24

Saturday, 11:30 p.m.

“Happy birthday to you,

Happy birthday to you,

Happy birthday, Henry and Dani,

Happy birthday to you.”

Henry was officially ninety and I now knew what it felt like to be fifty.

No different to forty-nine.

“Come on, Henry,” I said egging him on as he grinned at the singers gathered around the table. “I’ve blown my candles out and now it’s your turn.”

“Sure thing,” he said and leaned so far over the table, if Mum hadn’t grabbed one arm and me the other, he’d have ended face down in his cake.
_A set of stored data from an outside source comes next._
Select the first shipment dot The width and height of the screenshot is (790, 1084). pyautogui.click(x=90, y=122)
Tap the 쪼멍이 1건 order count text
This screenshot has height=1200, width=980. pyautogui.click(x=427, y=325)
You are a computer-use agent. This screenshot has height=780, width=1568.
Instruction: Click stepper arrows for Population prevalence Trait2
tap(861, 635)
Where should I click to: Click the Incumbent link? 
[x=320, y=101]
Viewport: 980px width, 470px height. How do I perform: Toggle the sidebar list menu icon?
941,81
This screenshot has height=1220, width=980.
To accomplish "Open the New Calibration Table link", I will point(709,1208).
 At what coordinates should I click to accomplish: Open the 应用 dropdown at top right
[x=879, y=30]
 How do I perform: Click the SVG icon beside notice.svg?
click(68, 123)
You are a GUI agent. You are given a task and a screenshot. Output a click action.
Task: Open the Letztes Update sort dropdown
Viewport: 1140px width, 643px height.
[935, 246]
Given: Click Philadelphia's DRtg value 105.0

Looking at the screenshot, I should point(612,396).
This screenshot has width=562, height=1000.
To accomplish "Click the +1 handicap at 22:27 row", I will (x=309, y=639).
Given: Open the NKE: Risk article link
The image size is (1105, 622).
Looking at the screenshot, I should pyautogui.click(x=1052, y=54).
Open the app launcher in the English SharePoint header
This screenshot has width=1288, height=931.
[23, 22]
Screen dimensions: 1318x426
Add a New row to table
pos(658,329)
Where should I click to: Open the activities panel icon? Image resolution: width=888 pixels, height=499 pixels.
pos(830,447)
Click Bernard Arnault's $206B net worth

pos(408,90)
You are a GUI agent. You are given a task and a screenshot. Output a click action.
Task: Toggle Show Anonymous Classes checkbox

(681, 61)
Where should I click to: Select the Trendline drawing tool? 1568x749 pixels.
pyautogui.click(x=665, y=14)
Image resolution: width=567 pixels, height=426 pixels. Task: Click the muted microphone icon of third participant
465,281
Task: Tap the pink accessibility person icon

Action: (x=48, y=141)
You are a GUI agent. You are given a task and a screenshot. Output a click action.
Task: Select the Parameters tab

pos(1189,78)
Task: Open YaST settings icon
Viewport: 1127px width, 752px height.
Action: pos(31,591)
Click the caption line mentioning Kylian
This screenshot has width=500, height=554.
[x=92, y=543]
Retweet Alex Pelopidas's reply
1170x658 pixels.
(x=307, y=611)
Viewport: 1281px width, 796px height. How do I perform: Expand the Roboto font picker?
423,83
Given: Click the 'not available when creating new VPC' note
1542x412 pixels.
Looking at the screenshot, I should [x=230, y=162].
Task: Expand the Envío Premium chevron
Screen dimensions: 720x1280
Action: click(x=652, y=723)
“There’s one candle for every ten years of your life,” explained Mum still holding his arm. “So take a deep breath and let’s see how many candles you can blow out in one puff, love.”

“Sure thing,” he said again and noting his blinking eyes, fixed smile and red face, I wondered how many drinks my new stepdad had consumed during the evening.

“Go Henry! Go Henry!” The residents from Sunny Days started chanting and banging their walking frames on the floor while Gloria Reeding, the manager, shook her head at them and rolled her eyes.

“I’m a gust of wind,” declared Henry, and puffed out his cheeks like a caricature of the wind as he took a deep breath.

“Oh, God…” I heard Mum moan. “You’ve been at the brandy, haven’t you, Henry. You know you have to stick to beer.”

After watching him huff and puff and spit and fart for several minutes, Mum and I decided we’d better blow his candles out for him—before he broke something important in his chest.

“Having a good time?” asked Simon, coming up behind me and wrapping his arms around my waist.

Smiling, I looked over my shoulder at him. “The best. For a while there last night, I didn’t think I’d ever make fifty. Oh yeah, and thanks for coming to my rescue.”

His hold tightened and he kissed the top of my head.

“You know,” I said, looking around at the partygoers. “Everyone who matters to us is here tonight.”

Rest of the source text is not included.